** Supplied data follows **
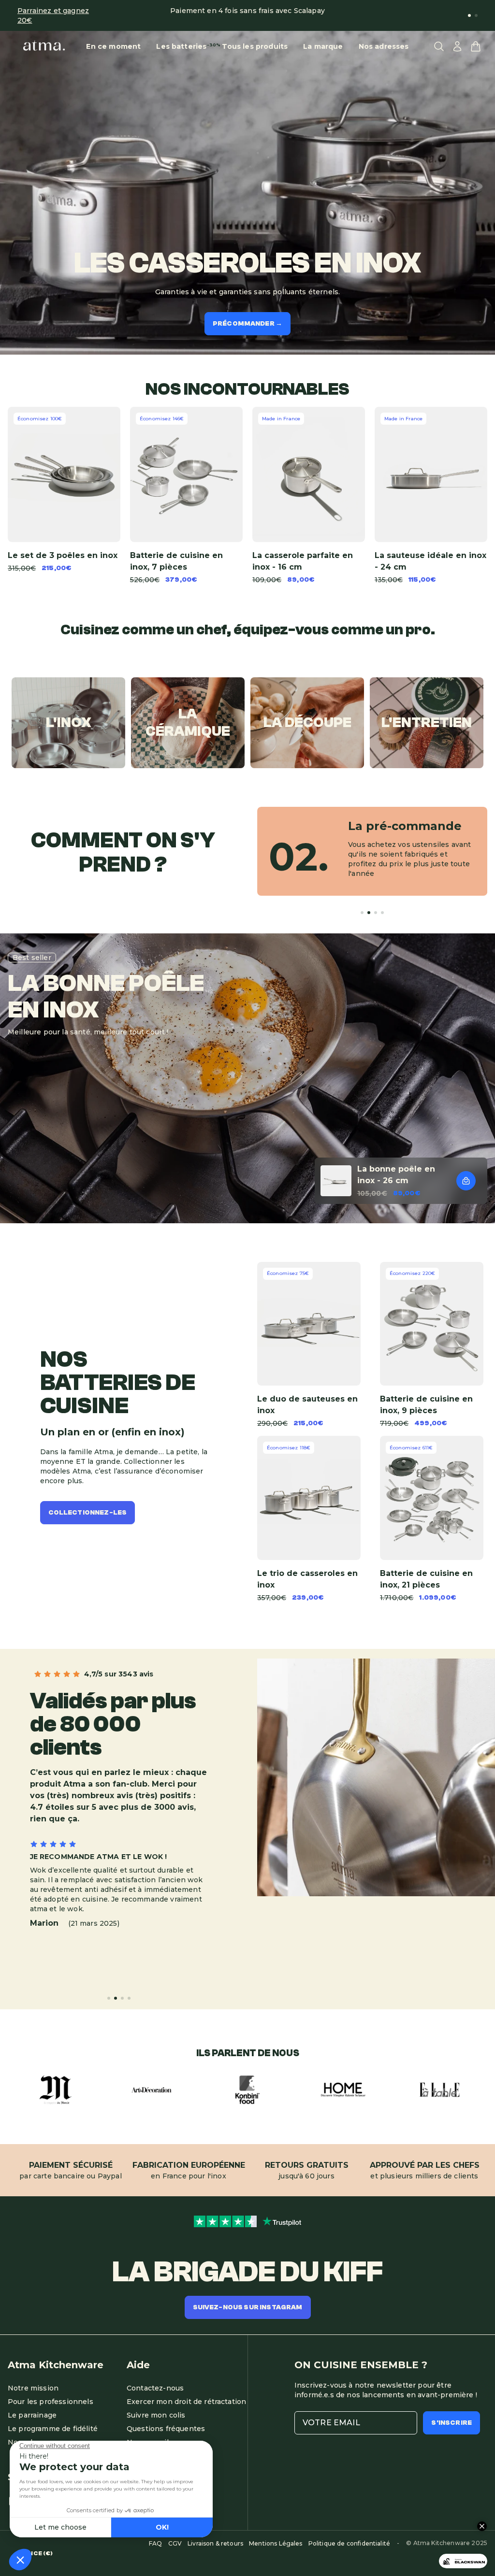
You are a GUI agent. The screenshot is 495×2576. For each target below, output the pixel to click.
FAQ (155, 2543)
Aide (138, 2365)
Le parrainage (32, 2415)
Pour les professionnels (50, 2401)
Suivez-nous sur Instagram (248, 2307)
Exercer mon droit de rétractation (186, 2401)
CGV (175, 2543)
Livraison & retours (215, 2543)
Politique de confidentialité (349, 2543)
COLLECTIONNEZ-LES (87, 1513)
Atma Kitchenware (55, 2365)
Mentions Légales (276, 2543)
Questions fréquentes (166, 2428)
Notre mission (33, 2388)
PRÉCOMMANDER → (247, 324)
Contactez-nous (155, 2388)
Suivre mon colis (156, 2415)
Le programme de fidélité (53, 2428)
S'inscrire (451, 2423)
** End of Supplied data **
Problem requirements: In your copy of the records, include no pictures; repeat everything else exactly.

The answer:
You are a GUI agent. The screenshot is 495×2576. For each target below, output the pixel to click.
FAQ (155, 2543)
Aide (138, 2365)
Le parrainage (32, 2415)
Pour les professionnels (50, 2401)
Suivez-nous sur Instagram (248, 2307)
Exercer mon droit de rétractation (186, 2401)
CGV (175, 2543)
Livraison & retours (215, 2543)
Politique de confidentialité (349, 2543)
COLLECTIONNEZ-LES (87, 1513)
Atma Kitchenware (55, 2365)
Mentions Légales (276, 2543)
Questions fréquentes (166, 2428)
Notre mission (33, 2388)
PRÉCOMMANDER → (247, 324)
Contactez-nous (155, 2388)
Suivre mon colis (156, 2415)
Le programme de fidélité (53, 2428)
S'inscrire (451, 2423)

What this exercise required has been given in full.